[Task inputs Boundary: Start]

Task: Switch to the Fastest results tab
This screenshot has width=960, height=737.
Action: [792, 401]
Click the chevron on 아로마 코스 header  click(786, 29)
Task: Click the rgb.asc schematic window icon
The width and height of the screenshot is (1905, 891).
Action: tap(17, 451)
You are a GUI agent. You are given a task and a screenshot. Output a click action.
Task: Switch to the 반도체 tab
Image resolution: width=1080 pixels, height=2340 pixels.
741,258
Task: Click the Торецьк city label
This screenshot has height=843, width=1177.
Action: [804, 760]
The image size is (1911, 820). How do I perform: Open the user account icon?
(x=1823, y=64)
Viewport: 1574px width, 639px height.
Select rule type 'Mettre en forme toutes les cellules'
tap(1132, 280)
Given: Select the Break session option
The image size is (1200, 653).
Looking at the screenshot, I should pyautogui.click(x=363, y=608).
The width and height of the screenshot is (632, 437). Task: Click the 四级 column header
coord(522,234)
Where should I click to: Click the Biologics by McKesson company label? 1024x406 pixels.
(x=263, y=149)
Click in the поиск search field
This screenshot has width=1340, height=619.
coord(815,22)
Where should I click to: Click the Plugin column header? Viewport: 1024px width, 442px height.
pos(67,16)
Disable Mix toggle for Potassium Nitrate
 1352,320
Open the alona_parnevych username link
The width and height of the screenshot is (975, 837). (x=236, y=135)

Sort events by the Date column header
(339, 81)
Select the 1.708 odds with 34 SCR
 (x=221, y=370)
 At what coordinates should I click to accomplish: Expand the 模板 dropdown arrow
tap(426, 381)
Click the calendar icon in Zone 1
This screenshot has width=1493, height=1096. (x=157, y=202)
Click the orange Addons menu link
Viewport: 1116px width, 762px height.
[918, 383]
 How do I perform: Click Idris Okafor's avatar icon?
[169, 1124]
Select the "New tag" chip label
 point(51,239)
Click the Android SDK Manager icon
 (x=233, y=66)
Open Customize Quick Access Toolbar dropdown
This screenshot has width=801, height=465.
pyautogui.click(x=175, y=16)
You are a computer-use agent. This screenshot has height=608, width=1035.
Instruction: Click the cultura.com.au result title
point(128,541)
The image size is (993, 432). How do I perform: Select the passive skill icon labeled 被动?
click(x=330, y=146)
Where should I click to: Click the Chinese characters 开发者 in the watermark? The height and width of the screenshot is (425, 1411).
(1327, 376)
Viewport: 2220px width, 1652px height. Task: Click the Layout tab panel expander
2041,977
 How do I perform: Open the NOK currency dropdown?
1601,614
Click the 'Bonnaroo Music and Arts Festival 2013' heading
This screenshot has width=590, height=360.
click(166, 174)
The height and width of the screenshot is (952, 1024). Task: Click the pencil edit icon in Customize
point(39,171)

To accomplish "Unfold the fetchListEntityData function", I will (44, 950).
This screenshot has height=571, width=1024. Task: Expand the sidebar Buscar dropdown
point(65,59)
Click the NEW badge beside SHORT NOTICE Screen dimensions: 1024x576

[Task inputs Boundary: End]

- [Work to complete]
Return every line from the entries above that includes the word "Switch".

- [Output]
Task: Switch to the Fastest results tab
Task: Switch to the 반도체 tab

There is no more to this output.